= Frances Raymond (died 1901) =

American actress (1868/1869 - 1901)

Frances Raymond ( — June 23, 1901) was an American actress and author. She was also known as Minnie Raymond and Martha Schaffer.

== Early years ==
Raymond was the daughter of Frederick Lapzieu (or Friedrich Lapzien) of Brooklyn. She and her two sisters attended Brooklyn schools.

==Career==

Raymond's acting career ended in 1894. She acted with the Frohman road companies and had been performing in The Girl I Left Behind Me in Memphis when she and the management parted ways. Management of Charles Frohman's company said that she had been incompetent, while she said that she angered a company official by resisting his advances. Turning from acting to writing, Raymond spent almost three years working on a novel, Maylou, which the G. W. Dillingham Company published in 1897. Critics attacked the book's plot and style, compounding its lack of success while creating "a sort of ephemeral notoriety" for it. That lack of success led to her becoming "melancholy and morose".

== Personal life ==
Around 1891 Raymond married a Chicago lawyer whose last name was Schaffer. They were divorced within about 18 months. In 1892, Raymond married businessman Franklin Raymond Wallace, who was said to be a millionaire involved in mining ventures in the western United States. Some time later "she discovered that Wallace was a married man with a daughter nearly as old as herself." He settled a lawsuit that she had filed by promising to pay her $100 per month. By 1896, she said that he had stopped those payments.
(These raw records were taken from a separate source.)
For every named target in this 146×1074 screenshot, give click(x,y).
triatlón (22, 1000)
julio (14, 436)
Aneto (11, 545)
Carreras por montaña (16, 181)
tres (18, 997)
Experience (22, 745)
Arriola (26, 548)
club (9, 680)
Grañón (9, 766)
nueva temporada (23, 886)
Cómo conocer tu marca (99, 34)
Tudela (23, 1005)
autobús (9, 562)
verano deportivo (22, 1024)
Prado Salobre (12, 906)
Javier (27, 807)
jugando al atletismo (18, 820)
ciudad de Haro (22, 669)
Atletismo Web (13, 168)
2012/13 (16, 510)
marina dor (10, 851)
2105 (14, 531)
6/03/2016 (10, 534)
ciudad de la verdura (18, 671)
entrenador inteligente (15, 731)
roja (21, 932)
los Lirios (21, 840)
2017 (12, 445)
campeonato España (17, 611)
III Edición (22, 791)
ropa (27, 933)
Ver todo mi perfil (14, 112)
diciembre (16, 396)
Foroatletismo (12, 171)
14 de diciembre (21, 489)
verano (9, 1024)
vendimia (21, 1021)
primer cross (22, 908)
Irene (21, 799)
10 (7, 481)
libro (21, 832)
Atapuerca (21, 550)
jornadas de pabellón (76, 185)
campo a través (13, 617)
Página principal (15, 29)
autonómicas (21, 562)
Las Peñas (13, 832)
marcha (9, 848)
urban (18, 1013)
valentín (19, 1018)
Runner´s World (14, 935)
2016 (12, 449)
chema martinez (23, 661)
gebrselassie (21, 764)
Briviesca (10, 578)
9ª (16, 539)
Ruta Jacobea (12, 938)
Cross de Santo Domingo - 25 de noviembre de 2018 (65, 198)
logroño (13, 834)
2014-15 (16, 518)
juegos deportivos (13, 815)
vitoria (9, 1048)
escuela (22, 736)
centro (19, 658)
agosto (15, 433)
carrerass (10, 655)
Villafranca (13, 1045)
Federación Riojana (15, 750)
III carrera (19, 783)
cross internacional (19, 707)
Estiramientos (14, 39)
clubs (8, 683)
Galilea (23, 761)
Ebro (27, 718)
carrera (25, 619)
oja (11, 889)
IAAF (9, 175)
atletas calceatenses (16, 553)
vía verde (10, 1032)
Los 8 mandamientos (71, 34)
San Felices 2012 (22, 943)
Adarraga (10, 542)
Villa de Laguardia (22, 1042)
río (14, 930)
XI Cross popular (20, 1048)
Therefore, she sued him for $50,000. Later, Raymond felt deserted by a young doctor whom she had "loved deeply" after he had paid "marked attention" to her for two years before telling her that he intended to marry someone else.

==Death==
On June 23, 1901, Raymond died of asphyxiation in her New York apartment, aged 32. She committed suicide by inhaling gas in her New York City apartment after she had closed off the keyhole and the space under the door and removed three of the chandelier's four gas burners.